If a client does indeed fall and becomes unconscious, the FallGuard Pro can send an emergency signal allowing Automated Security Alert’s Life Safety monitors to get immediate help, which may be life-saving if a patient suffers a fall because of a heart attack or seizure and becomes unable to activate the alarm.
The one-minute delay may seem like a long time when someone is in trouble, but that’s to ensure that the call for help was truly an emergency – not an accidental push of the button – and no help is needed.

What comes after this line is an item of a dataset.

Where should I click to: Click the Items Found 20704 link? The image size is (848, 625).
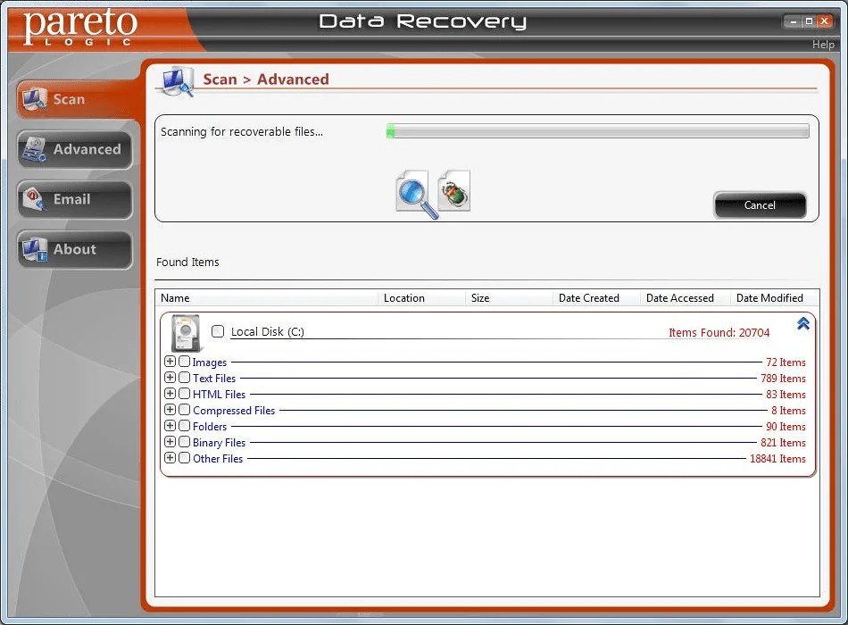coord(719,332)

You don’t have to worry about just falls to use the FallGuard Pro, which also has a button that can call for help if a person has a different emergency. According to a company statement, the Pittsburgh-based Automated Security Alert said that using a medical alarm allows people to live independently in their homes for an average of about six years longer than those who do not use a medical alarm.
With an aging population, expected to grow to 19 percent of our country by 2030, these kinds of devices are making it easier (and safer) for seniors to remain at home when, in the past, they’d have been admitted to nursing homes.
There’s a phrase for it: Aging in place. It also saves on healthcare costs, because previously, chronically ill people had to stay in hospitals to be monitored, even though they often really didn’t need to be, but physicians felt too uneasy allowing them to go home.
Telemedicine has made it safe for seniors to remain at home, as vital signs can now be monitored remotely, transmitting the information 24/7 to healthcare providers who can intervene.